Burke's argument depends on the reverence due to ancient institutions — the common law, the church, the hereditary constitution. Wollstonecraft reads these institutions from the bottom: what do they look like to those they impoverish and press into service? The penal law that punishes the starving thief with death while permitting the rich to expropriate the poor with impunity is venerable in Burke's sense — it is old. But age is not justice.
Wollstonecraft offers a counter-history of civilization: what looks like the gradual refinement of manners and institutions is, from another angle, the story of the strong gaining riches and the few sacrificing the many to their vices. The civilization Burke celebrates is partial — it has extended its benefits to the propertied while leaving the propertyless to be swept off by press gangs and executed for theft.

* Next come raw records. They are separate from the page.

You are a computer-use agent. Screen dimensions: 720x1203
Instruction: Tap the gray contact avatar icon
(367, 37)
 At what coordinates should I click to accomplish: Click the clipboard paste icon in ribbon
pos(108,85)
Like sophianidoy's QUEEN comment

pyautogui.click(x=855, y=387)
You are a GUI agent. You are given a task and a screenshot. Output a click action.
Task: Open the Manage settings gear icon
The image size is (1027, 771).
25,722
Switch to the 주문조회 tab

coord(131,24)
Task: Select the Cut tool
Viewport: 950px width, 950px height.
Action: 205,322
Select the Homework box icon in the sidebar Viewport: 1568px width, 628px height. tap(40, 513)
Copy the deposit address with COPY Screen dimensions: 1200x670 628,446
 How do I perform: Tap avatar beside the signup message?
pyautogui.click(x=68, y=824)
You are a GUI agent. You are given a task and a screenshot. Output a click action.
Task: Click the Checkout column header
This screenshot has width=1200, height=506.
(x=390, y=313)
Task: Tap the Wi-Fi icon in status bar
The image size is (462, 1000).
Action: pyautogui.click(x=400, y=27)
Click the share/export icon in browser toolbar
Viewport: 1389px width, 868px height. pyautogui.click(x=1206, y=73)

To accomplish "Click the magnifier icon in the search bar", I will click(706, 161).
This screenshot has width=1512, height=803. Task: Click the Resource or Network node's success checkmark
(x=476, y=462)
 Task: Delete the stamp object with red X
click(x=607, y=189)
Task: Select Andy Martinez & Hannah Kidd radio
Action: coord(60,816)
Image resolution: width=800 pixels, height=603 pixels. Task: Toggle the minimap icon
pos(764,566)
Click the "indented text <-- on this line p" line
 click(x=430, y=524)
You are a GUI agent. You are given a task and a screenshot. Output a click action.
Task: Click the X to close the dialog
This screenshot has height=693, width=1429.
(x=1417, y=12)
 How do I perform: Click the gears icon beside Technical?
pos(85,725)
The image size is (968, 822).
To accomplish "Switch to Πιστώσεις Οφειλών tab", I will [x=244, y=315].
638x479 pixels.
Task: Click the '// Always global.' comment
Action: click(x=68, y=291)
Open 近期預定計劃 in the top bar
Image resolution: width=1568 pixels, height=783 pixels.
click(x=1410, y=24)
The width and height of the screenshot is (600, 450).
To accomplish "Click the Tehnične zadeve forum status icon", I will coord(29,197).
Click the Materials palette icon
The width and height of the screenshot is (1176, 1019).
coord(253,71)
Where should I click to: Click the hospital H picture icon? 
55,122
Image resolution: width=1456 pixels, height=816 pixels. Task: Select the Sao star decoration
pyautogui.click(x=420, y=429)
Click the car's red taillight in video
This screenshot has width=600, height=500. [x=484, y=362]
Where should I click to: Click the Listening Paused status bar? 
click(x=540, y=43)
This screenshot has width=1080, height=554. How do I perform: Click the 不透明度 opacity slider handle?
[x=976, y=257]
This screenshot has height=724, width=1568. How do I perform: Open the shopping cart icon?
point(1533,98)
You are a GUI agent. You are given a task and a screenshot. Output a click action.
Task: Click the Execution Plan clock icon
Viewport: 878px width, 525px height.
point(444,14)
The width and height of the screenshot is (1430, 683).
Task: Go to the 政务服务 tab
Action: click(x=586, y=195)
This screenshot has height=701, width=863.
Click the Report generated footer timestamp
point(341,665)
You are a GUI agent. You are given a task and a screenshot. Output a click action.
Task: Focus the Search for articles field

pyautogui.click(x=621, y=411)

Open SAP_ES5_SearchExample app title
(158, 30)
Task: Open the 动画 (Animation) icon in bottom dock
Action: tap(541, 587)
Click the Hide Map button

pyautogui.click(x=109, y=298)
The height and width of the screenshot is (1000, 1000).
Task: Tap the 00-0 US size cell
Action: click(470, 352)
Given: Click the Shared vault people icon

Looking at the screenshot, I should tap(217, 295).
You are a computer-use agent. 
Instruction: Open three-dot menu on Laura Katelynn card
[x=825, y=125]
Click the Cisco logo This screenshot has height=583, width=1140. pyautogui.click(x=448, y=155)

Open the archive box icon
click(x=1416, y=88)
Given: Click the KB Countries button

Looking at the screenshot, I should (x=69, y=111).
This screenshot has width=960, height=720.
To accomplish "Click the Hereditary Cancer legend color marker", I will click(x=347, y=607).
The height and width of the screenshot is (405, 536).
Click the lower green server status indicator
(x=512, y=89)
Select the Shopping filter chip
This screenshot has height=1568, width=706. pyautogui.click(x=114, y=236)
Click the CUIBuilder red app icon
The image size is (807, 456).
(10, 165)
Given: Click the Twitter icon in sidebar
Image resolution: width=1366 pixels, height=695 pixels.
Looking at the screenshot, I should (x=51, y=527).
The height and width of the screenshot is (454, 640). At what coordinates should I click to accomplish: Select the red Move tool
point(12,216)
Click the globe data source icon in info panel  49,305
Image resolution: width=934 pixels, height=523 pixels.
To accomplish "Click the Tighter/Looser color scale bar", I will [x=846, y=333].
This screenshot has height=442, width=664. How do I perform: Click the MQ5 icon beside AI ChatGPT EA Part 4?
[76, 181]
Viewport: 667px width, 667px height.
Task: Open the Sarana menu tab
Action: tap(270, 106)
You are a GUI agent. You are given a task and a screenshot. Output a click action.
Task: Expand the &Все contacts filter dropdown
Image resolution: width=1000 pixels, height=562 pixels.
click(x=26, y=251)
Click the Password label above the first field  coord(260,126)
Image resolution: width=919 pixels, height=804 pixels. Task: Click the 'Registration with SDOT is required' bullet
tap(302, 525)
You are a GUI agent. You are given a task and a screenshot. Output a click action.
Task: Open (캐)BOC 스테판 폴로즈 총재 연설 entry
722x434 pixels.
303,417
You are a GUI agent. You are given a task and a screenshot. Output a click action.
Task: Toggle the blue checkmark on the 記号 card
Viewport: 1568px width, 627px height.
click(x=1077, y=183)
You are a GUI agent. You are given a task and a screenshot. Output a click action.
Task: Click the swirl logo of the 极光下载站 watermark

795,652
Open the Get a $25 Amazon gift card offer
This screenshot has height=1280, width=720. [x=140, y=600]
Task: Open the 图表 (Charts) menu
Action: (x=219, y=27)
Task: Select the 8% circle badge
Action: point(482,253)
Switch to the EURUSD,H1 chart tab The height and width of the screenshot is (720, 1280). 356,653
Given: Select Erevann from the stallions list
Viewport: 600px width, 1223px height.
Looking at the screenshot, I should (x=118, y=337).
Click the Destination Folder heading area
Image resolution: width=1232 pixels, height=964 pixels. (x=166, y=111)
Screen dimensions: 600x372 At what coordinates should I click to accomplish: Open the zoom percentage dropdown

Burke's sentimentalism is selectively activated — it moves for the queen of France but not for the pressed sailor; for the ancient constitution but not for the peasant stripped of his strip of land. Wollstonecraft demands a sympathy that extends to the poor and the powerless — not the literary sympathy of someone who finds distress aesthetically interesting, but the moral sympathy of someone who recognises in the poor wretch a rational creature with the same birthright as any peer of the realm.
The critique of poverty under the old regime runs through the middle sections of the Rights of Men. Wollstonecraft's concern for the poor anticipates the radical reform tradition of the 1790s and connects her early political work to the feminism of the Vindication.